I got a lot to say in this post. But before I do, let me put it out there. I miss home. I think sometimes I portray my life as this ideal lifestyle where every day is an adventure. But, the truth is, it is not always, and I’m really excited to come home in a couple months. I’m excited to finally be close to my family (closest I’ve ever been in proximity, really, in my entire life). I’m excited to see my nieces and nephews grow up, and not just dismiss the birthday invites I get in my inbox. I’m also excited for the mundane…having my own house that I decorated, and to drive my car. I’m excited to not have to speak Spanish when I need anything, and not figure out the translation or if I’m making a fool out of myself. I’m also excited to see my friends: high school, Wooster, and Memphis. I miss them all and wish they all lived close to me. I know six months from now I’ll be craving my current life and longing for a vacation remotely like what I get to do every weekend, but for now I’m counting down the days, while also appreciating everything this amazing country/continent has to offer.
On to the fun stuff! Last weekend for Semana Santa (Holy Week), Becca, Emily, and I went to Peru to visit Machu Picchu! It might have been the highlight of our South American excursion so far. I really wanted to do the Inca Trail to Machu Picchu but because of our limited time (we only had 5 days) we couldn’t. Instead we did an “alternative” Inca Trail called Huchuy Qusqo (Little Cusco). It might have been better than the real thing. We arrived to once Inca capital of Cusco on Wednesday. We explored the beautiful (if touristy city) for the remainder of the day, buying some obligatory alpaca sweaters, among other things. I wish we would have had more time to discover the subtleties of the town. But alas, time did not allow.
The next morning, after a 4:30 wake-up call, we piled in a bus. Before we knew it, we were eating breakfast and on our trek. We were with an amazing group of people from Ireland, Germany, Singapore, Australia, and the States. We really bonded with all of them over the three days. And what made it maybe better than the real Inca Trail, is that we saw no other tourists. On the Inca Trail, you can see up to 500 hikers a day. We saw sheep. Our hike started with beautiful paramo (above the tree line, below the tundra line…so, grassy) similar to what we’ve experienced in Ecuador at about 4,000 m (13,000 feet).
Then we passed through a stunning canyon, where the vegetation changed from grasses to all sorts of colorful flowers and other fun plants.
Before finally reaching our campsite, we emerged from the canyon to a stunning view of the Sacred Valley. I had never seen anything like it. In the panorama included rolling grassy mountains, rocky juts, and snow-capped mountains. Oh, and not to forget the rainbow or the Inca ruins and that it was about sunset. I wish these pictures did it justice.
Pretty spectacular place to camp for the night. Especially when the tent is already pitched, and the gourmet Peruvian meal is awaiting you. That night we played Mafia, one of my favorite games, before going to an early bed on full stomachs (FYI, Peruvians make some damn good soups).
The next day, the 14 of us, already feeling like close friends, hiked down to the Sacred Valley.
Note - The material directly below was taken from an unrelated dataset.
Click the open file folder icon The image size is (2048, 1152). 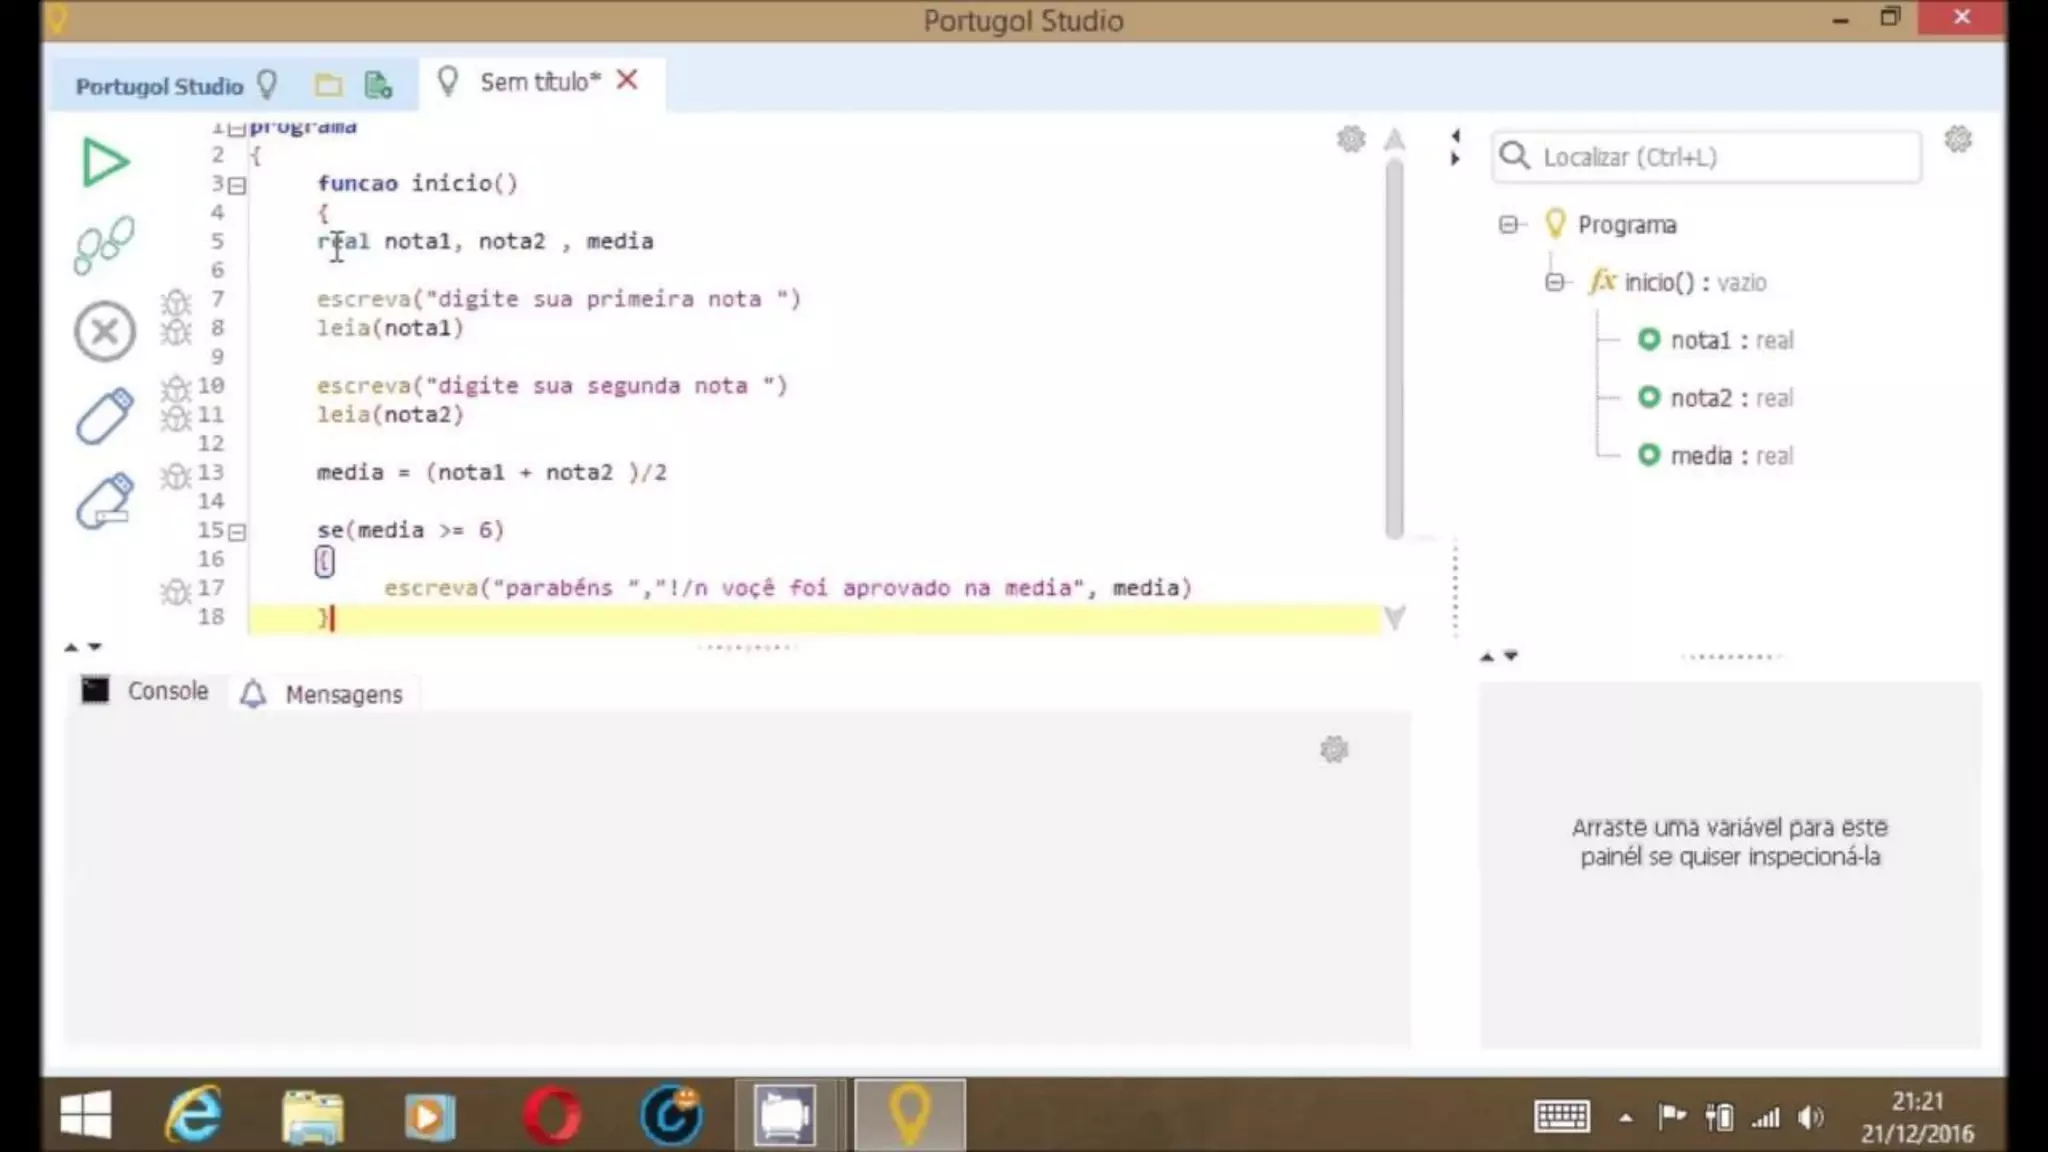point(328,86)
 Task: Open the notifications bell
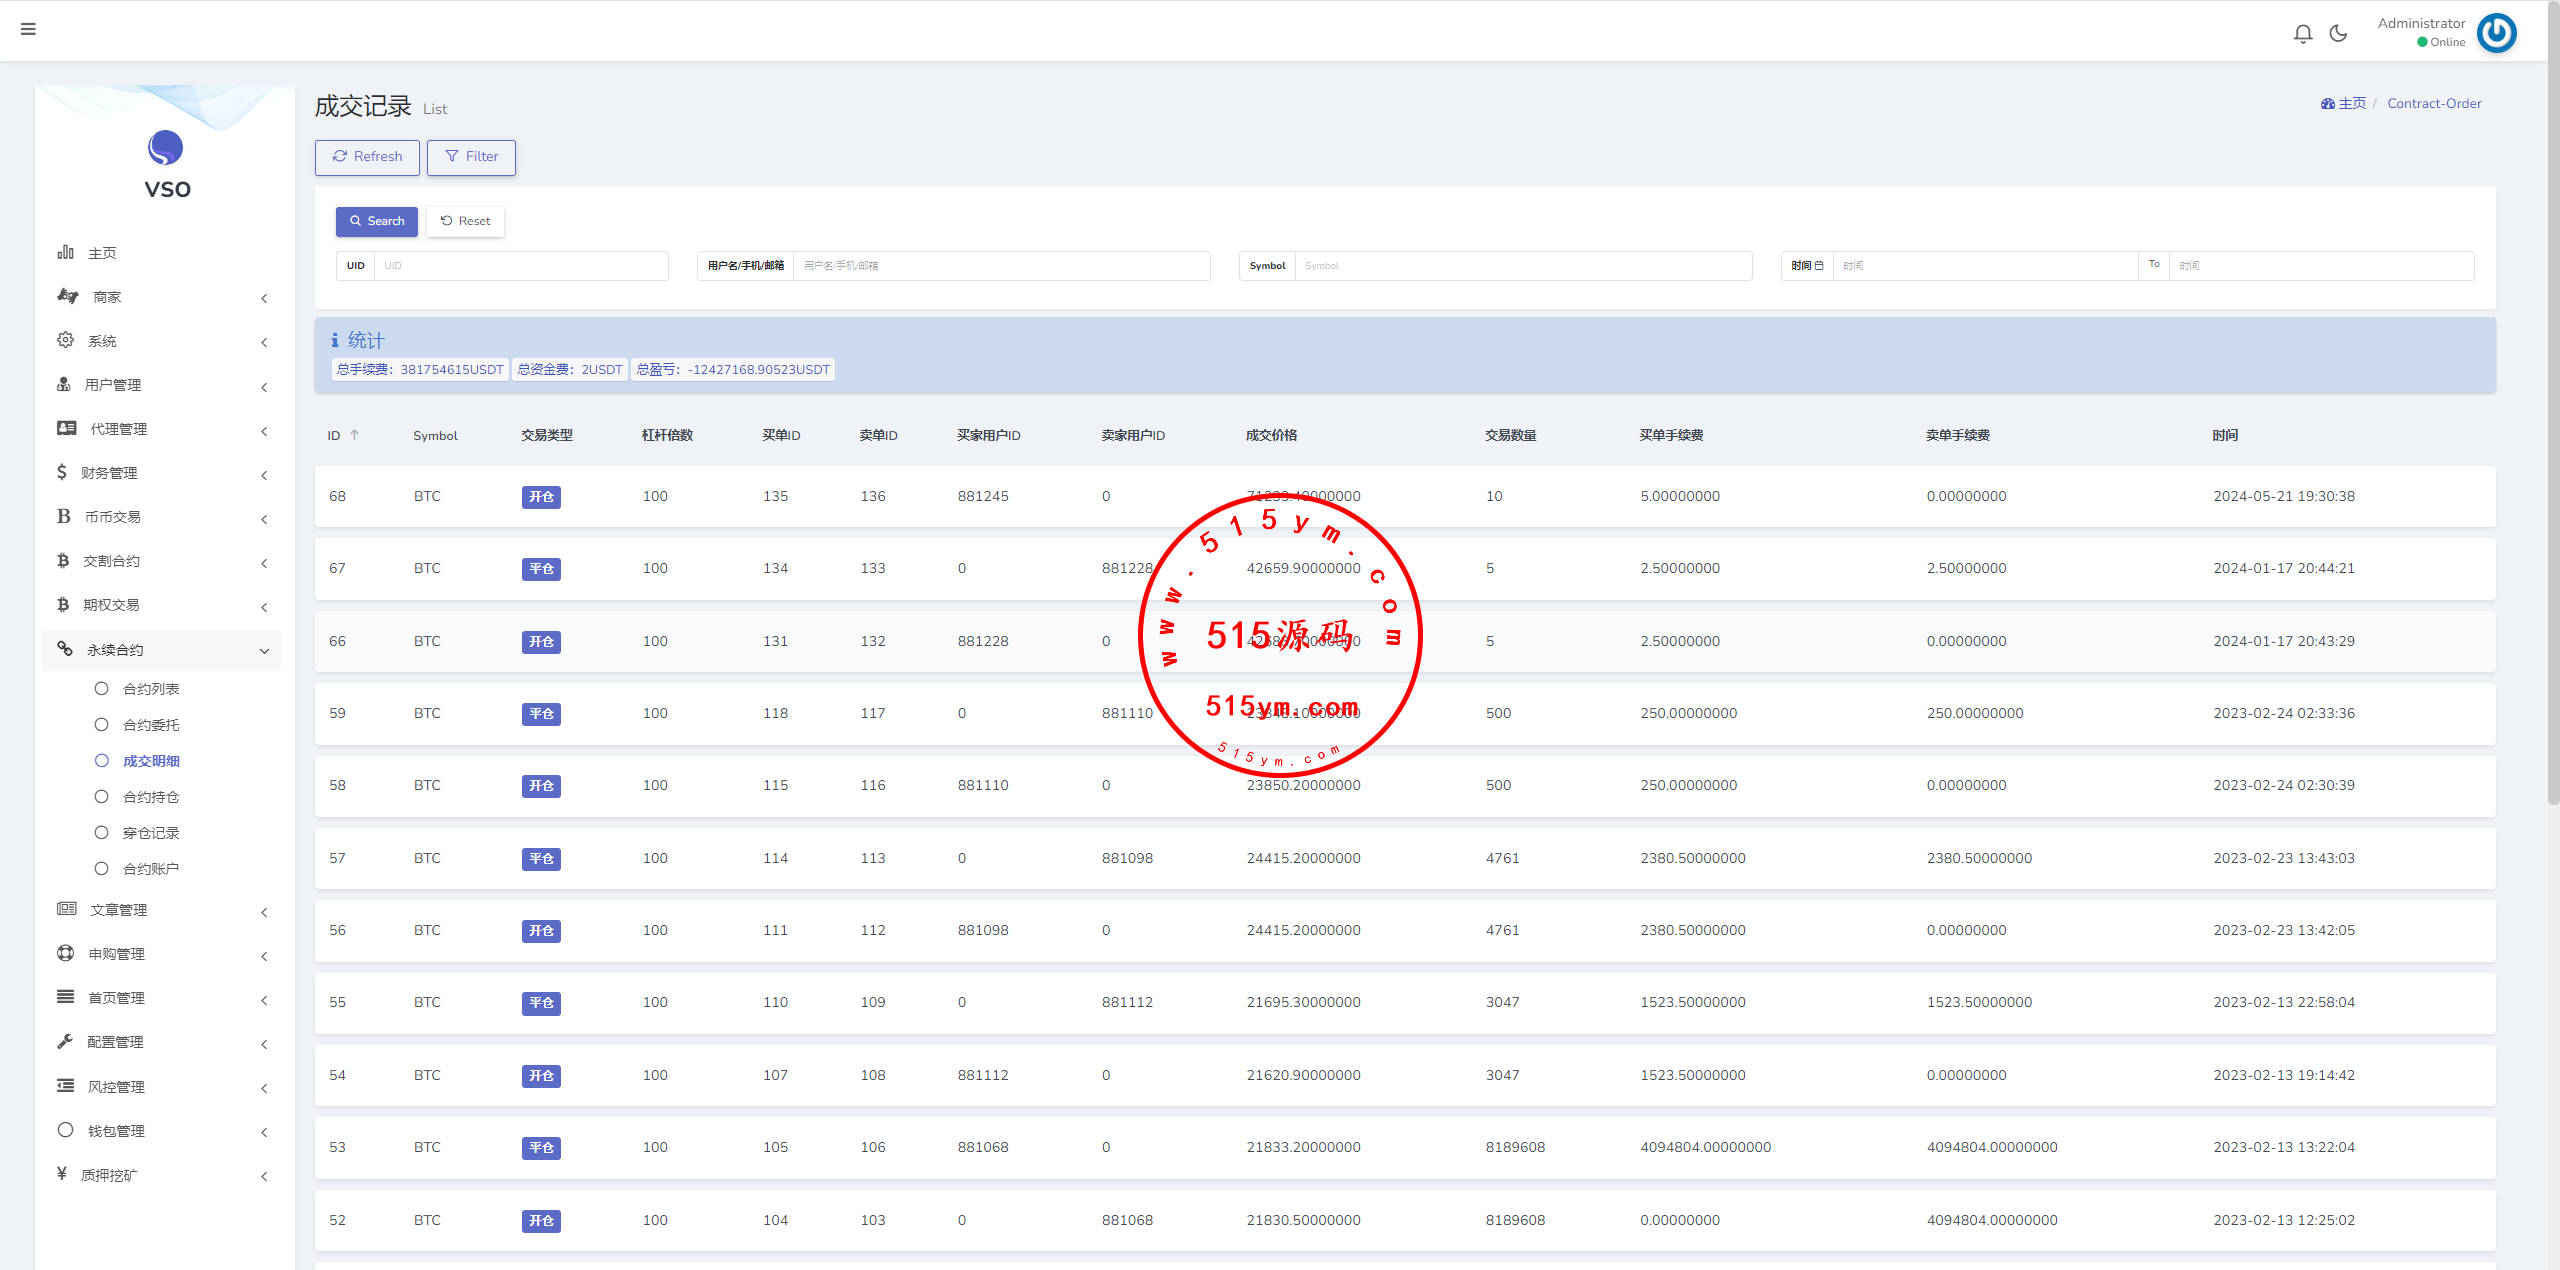[x=2303, y=33]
But first, our tour guide James showed us around the ruins we were lucky enough to stay near. Apparently, this Inca nobleman thought this would be a pretty good place to retire, so he built a village. With that view, I can’t disagree. James was great, giving us a detailed, if at times skewed, history of the Incas (he even played down woman sacrifice, saying that they were so important to the Inca culture that they were “blessed” to the gods).
But one thing he did say, that really struck home with me, was how he explained their religion. Basically, he said that most religions always put a human face to their god (Jesus, Buddha, etc.) But the Incas did not. The sun was their god because it gave them warmth and light. Rain allowed their crops to grow, etc. It was magnificent, and they did not think to humanize it. I know I’m butchering this, and it seems pretty simple, but it struck me. Doesn’t it make much more sense to revere things like the sun, rain, and mountains which give us sustenance, rather than a human figure? In the words of a radio preacher from when I was growing up, “not a sermon, just a thought.”
So, after hiking down, we took a bus to our guide James’ hometown where we ate lunch and played a game called “ranas” “frogs,” a cornhole of sorts game (sorry for redneckifying a centuries-old tradition) where you try to toss gold coins into a frogs’ mouth.
From there, we took a snazzy train to the uber-touristy town of Aguas Calientes, at the foot of Machu Picchu. We beared a night here in anxious anticipation to see the lost Inca city.
The next morning we took a bus to Machu Picchu, and soon enough we were in the gorgeous ancient city, which luckily the Spanish never found (or else it would be covered in churches). It was exactly like I expected it, but it was real. That sounds strange, I know, but when you see images of something over and over, it doesn’t seem possible that it’s real. I thought I was walking through a 3D puzzle. It was amazing to see the intricacies of the city, from the agricultural terraces to the sacred temples.
After our guided tour, I had a ticket to visit Machu Picchu mountain (it’s a long story why I was the only one who had a ticket, and really not worth explaining). Most people climb Waynu Picchu, which is the typical peak you see in Machu Picchu pics, so there weren’t too many companeros with me. Also, fun fact: no one really knows what Machu Picchu was called back in the day. The American dude who “found” MP called it that because an indiginous man pointed up and said Machu Picchu, which means “Old Peak.” He wasn’t referring to the actual ruins, but the mountain…which is what I was climbing.
Of course, I decided it was necessary that I run to the top after James said if I was quick I could make it an hour. I made it in 28 minutes, camera, hamstring injury, and all. Nerd.
When I would pass people wheezing along on the trail, they would say in either English or Spanish, “que fuerte” or “you are fast!” I pompously responded, “Soy Inca!” (“I’m Inca”). (Uber nerd). When I got to the top, MP was a mere speck. It was a beautiful and serene moment.
Upon going back down, Becca and I took some silly pics, before calling it a day at old Machu Picchu.
That pretty much concluded our trip. We took our tour guide out for a couple drinks that night back in Cusco. We even got cool certificates. And, the next day we were on a plane back to Ecuador, wholly satisfied.